- [ABOUT THIS EXERCISE]
Restating the records exactly is the whole task.

- [Items from a dataset]

--------------------

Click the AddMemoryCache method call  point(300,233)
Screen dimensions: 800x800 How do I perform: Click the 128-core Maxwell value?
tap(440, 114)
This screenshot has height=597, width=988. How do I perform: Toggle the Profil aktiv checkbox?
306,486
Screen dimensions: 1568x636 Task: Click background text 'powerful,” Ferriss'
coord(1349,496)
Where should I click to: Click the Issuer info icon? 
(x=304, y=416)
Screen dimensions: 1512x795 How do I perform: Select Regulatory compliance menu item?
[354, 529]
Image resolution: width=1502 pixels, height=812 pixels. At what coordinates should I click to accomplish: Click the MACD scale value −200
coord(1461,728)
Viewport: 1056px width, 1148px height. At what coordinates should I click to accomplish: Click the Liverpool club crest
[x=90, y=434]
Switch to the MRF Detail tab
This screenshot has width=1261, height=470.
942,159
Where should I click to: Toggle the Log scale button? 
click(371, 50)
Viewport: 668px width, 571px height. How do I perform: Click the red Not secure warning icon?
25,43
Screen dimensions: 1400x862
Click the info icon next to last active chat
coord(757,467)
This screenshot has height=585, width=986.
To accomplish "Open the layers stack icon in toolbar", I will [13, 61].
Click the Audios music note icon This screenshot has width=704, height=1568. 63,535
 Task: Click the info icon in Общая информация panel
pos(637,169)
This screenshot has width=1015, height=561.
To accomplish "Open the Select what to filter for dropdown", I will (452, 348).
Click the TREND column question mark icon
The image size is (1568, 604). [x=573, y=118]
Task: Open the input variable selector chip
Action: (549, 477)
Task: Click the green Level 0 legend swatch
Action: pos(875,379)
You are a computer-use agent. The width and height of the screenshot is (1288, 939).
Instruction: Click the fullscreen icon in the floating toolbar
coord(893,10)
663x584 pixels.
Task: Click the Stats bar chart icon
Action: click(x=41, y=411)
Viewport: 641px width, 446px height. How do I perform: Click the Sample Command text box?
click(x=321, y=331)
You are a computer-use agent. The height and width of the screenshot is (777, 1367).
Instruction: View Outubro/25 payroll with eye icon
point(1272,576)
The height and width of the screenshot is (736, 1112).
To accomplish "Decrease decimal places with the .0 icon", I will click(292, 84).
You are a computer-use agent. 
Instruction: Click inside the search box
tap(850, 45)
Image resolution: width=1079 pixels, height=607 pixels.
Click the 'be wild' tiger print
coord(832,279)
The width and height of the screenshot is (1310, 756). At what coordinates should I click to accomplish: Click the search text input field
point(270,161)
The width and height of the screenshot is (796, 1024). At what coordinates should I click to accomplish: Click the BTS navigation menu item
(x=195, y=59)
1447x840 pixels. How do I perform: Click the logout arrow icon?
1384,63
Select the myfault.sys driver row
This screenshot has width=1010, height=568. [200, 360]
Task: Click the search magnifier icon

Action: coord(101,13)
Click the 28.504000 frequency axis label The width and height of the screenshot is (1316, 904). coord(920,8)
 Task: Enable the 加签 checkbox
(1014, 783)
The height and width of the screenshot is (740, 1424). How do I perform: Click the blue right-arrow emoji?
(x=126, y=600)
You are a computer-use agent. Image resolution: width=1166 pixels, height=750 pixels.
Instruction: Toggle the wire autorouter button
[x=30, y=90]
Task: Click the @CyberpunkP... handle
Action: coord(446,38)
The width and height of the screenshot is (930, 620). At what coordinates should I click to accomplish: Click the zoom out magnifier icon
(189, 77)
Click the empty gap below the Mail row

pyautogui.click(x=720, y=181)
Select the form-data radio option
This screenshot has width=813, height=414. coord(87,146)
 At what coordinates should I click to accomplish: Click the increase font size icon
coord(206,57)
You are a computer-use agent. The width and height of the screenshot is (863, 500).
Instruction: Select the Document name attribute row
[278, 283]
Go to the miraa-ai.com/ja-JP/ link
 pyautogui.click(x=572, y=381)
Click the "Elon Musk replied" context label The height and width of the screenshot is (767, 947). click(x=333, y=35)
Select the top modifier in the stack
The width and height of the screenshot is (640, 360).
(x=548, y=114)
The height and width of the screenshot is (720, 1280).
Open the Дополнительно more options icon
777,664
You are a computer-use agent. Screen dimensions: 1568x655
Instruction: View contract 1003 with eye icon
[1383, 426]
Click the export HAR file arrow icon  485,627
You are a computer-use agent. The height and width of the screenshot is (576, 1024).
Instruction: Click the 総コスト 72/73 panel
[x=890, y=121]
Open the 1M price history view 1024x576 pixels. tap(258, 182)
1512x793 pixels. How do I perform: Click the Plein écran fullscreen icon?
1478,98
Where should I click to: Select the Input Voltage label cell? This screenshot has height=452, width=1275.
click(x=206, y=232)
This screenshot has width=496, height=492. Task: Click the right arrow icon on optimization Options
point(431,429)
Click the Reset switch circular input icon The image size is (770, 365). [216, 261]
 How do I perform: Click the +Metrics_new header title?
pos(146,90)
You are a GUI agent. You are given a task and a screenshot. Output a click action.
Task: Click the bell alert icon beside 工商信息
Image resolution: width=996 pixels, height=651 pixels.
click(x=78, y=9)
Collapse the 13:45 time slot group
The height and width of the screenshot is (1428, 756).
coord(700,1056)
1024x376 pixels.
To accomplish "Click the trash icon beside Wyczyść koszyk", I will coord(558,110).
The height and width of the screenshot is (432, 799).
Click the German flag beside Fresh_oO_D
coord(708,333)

--------------------

- [OUTPUT OF THE EXERCISE]
Click the AddMemoryCache method call  point(300,233)
Screen dimensions: 800x800 How do I perform: Click the 128-core Maxwell value?
tap(440, 114)
This screenshot has height=597, width=988. How do I perform: Toggle the Profil aktiv checkbox?
306,486
Screen dimensions: 1568x636 Task: Click background text 'powerful,” Ferriss'
coord(1349,496)
Where should I click to: Click the Issuer info icon? 
(x=304, y=416)
Screen dimensions: 1512x795 How do I perform: Select Regulatory compliance menu item?
[354, 529]
Image resolution: width=1502 pixels, height=812 pixels. At what coordinates should I click to accomplish: Click the MACD scale value −200
coord(1461,728)
Viewport: 1056px width, 1148px height. At what coordinates should I click to accomplish: Click the Liverpool club crest
[x=90, y=434]
Switch to the MRF Detail tab
This screenshot has width=1261, height=470.
942,159
Where should I click to: Toggle the Log scale button? 
click(371, 50)
Viewport: 668px width, 571px height. How do I perform: Click the red Not secure warning icon?
25,43
Screen dimensions: 1400x862
Click the info icon next to last active chat
coord(757,467)
This screenshot has height=585, width=986.
To accomplish "Open the layers stack icon in toolbar", I will [13, 61].
Click the Audios music note icon This screenshot has width=704, height=1568. 63,535
 Task: Click the info icon in Общая информация panel
pos(637,169)
This screenshot has width=1015, height=561.
To accomplish "Open the Select what to filter for dropdown", I will (452, 348).
Click the TREND column question mark icon
The image size is (1568, 604). [x=573, y=118]
Task: Open the input variable selector chip
Action: (549, 477)
Task: Click the green Level 0 legend swatch
Action: pos(875,379)
You are a computer-use agent. The width and height of the screenshot is (1288, 939).
Instruction: Click the fullscreen icon in the floating toolbar
coord(893,10)
663x584 pixels.
Task: Click the Stats bar chart icon
Action: click(x=41, y=411)
Viewport: 641px width, 446px height. How do I perform: Click the Sample Command text box?
click(x=321, y=331)
You are a computer-use agent. The height and width of the screenshot is (777, 1367).
Instruction: View Outubro/25 payroll with eye icon
point(1272,576)
The height and width of the screenshot is (736, 1112).
To accomplish "Decrease decimal places with the .0 icon", I will click(292, 84).
You are a computer-use agent. 
Instruction: Click inside the search box
tap(850, 45)
Image resolution: width=1079 pixels, height=607 pixels.
Click the 'be wild' tiger print
coord(832,279)
The width and height of the screenshot is (1310, 756). At what coordinates should I click to accomplish: Click the search text input field
point(270,161)
The width and height of the screenshot is (796, 1024). At what coordinates should I click to accomplish: Click the BTS navigation menu item
(x=195, y=59)
1447x840 pixels. How do I perform: Click the logout arrow icon?
1384,63
Select the myfault.sys driver row
This screenshot has width=1010, height=568. [200, 360]
Task: Click the search magnifier icon

Action: coord(101,13)
Click the 28.504000 frequency axis label The width and height of the screenshot is (1316, 904). coord(920,8)
 Task: Enable the 加签 checkbox
(1014, 783)
The height and width of the screenshot is (740, 1424). How do I perform: Click the blue right-arrow emoji?
(x=126, y=600)
You are a computer-use agent. Image resolution: width=1166 pixels, height=750 pixels.
Instruction: Toggle the wire autorouter button
[x=30, y=90]
Task: Click the @CyberpunkP... handle
Action: coord(446,38)
The width and height of the screenshot is (930, 620). At what coordinates should I click to accomplish: Click the zoom out magnifier icon
(189, 77)
Click the empty gap below the Mail row

pyautogui.click(x=720, y=181)
Select the form-data radio option
This screenshot has width=813, height=414. coord(87,146)
 At what coordinates should I click to accomplish: Click the increase font size icon
coord(206,57)
You are a computer-use agent. The width and height of the screenshot is (863, 500).
Instruction: Select the Document name attribute row
[278, 283]
Go to the miraa-ai.com/ja-JP/ link
 pyautogui.click(x=572, y=381)
Click the "Elon Musk replied" context label The height and width of the screenshot is (767, 947). click(x=333, y=35)
Select the top modifier in the stack
The width and height of the screenshot is (640, 360).
(x=548, y=114)
The height and width of the screenshot is (720, 1280).
Open the Дополнительно more options icon
777,664
You are a computer-use agent. Screen dimensions: 1568x655
Instruction: View contract 1003 with eye icon
[1383, 426]
Click the export HAR file arrow icon  485,627
You are a computer-use agent. The height and width of the screenshot is (576, 1024).
Instruction: Click the 総コスト 72/73 panel
[x=890, y=121]
Open the 1M price history view 1024x576 pixels. tap(258, 182)
1512x793 pixels. How do I perform: Click the Plein écran fullscreen icon?
1478,98
Where should I click to: Select the Input Voltage label cell? This screenshot has height=452, width=1275.
click(x=206, y=232)
This screenshot has width=496, height=492. Task: Click the right arrow icon on optimization Options
point(431,429)
Click the Reset switch circular input icon The image size is (770, 365). [216, 261]
 How do I perform: Click the +Metrics_new header title?
pos(146,90)
You are a GUI agent. You are given a task and a screenshot. Output a click action.
Task: Click the bell alert icon beside 工商信息
Image resolution: width=996 pixels, height=651 pixels.
click(x=78, y=9)
Collapse the 13:45 time slot group
The height and width of the screenshot is (1428, 756).
coord(700,1056)
1024x376 pixels.
To accomplish "Click the trash icon beside Wyczyść koszyk", I will coord(558,110).
The height and width of the screenshot is (432, 799).
Click the German flag beside Fresh_oO_D
coord(708,333)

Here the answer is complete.